Превозмогая боль, Йиргем оттащил тела прочь с дороги. Потом, когда ползком, когда прыгая на здоровой ноге, отдалился от места стычки на три сотни шагов, и там, где дорога делала поворот, повалился на обочину и стал ждать. Он ждал всю ночь, и, хотя избежал потери крови, намертво перетянув ногу сделанным из собственной рубахи жгутом, к утру боль стала невыносимой. Силы быстро подходили к концу: он слишком много потратил их на драку и еще больше на подавление боли. Йиргем знал, что если ему не удастся в ближайшее время сменить тело, то он умрет.
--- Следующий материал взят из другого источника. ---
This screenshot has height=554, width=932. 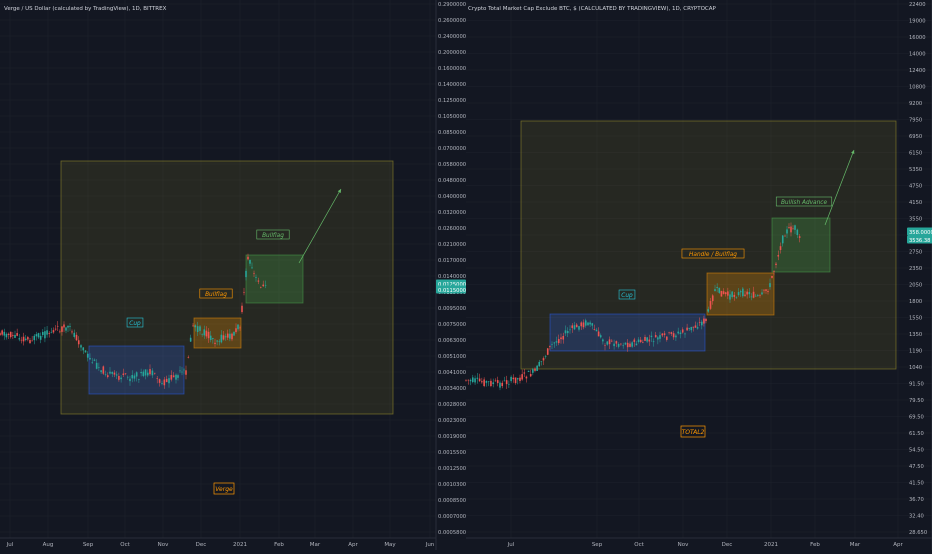 What do you see at coordinates (452, 357) in the screenshot?
I see `price-tick-label: 0.0051000` at bounding box center [452, 357].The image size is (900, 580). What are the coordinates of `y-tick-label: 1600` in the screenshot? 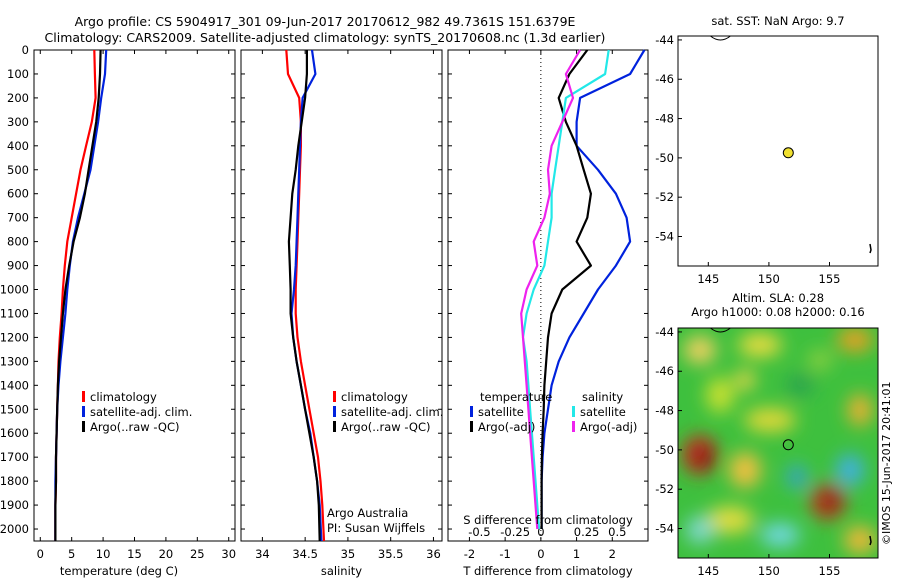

К счастью для него, вскоре на дороге показался одинокий путник. Когда он приблизился, Йиргем разглядел на левом плече человека странное приспособление, похожее на деревянный лоток. На правом плече тот нес шест, к концу которого была приторочена круглая клетка. Присмотревшись, Йиргем поморщился: у самого основания клетки к шесту были привязаны тушки крыс. Йиргему стало ясно, кто перед ним. В лотке наверняка хранятся яды, а в самой клетке сидит живая крыса. По дороге, направляясь в Гаммельн, шел крысолов.
Заметив сидящего у обочины Йиргема, человек приостановился было, но подходить не спешил. Йиргем не стал ждать, пока осторожность пересилит любопытство, и заговорил, стараясь придать речи саксонский выговор:
– Помоги мне дойти до города, добрый человек, беда со мной приключилась. А уж я в долгу не останусь, обещаю. Вот, возьми задаток, – и на дорогу перед крысоловом полетело несколько серебряных монет.
Поколебавшись, человек собрал деньги, перекинул шест в ту же руку, которой придерживал лоток, и подошел поближе к Йиргему.
– Ну, вставай, что ли, – предложил он и наклонился.
Йиргем без слов обхватил его рукой за шею, словно для опоры.
Пятью минутами позже Йиргем оттащил свое прежнее тело с дороги в лес и задумался. Необходимость тащить громоздкий лоток, дохлых крыс и клетку с живой вывеской на шесте не слишком привлекала йолна. Вместе с тем роль бродячего крысолова как нельзя больше подходит для того, чтобы проникнуть в город и осмотреться, не вызывая подозрений. Первым делом Йиргем наскоро исследовал лоток – как он и предполагал, в нем оказались яды. Насколько действенны они против крыс, йолн не знал. Там же, в лотке, лежали два хитроумных приспособления, называемых крысоловками, и, к огромному удивлению Йиргема, неплохо сохранившаяся старая флейта. Подняв шест с клеткой, йолн зашагал дальше на север. До Гаммельна оставалась пара дней пути.
Йиргем вошел в город, назвавшись Рудегером Кастелосом, крысоловом. В первом же трактире его встретили с распростертыми объятиями.
– Да тебя сам Господь направил ко мне, – обрадовался Йиргему хозяин. – У меня тут от крыс спасу нет, третьего дня даже дочку маленькую покусали. Поможешь – в долгу не останусь и людям расскажу, каков ты крысолов.
По мнению Йиргема, лучшим средством от крыс были и оставались кошки. Однако говорить об этом вслух йолн благоразумно не стал: за совет привести в дом дьявольское отродье его бы наверняка вытолкали взашей. Сговорившись о еде и ночлеге, Йиргем расставил крысоловки и разложил по углам яды, надеясь, что они окажут хоть какое-то действие. После этого, разузнав у трактирщика дорогу, он отправился на поиски Виганда Беттингера, торговца шерстью. Как сказал Пйерн, в доме Беттингера проживали несколько йольо́.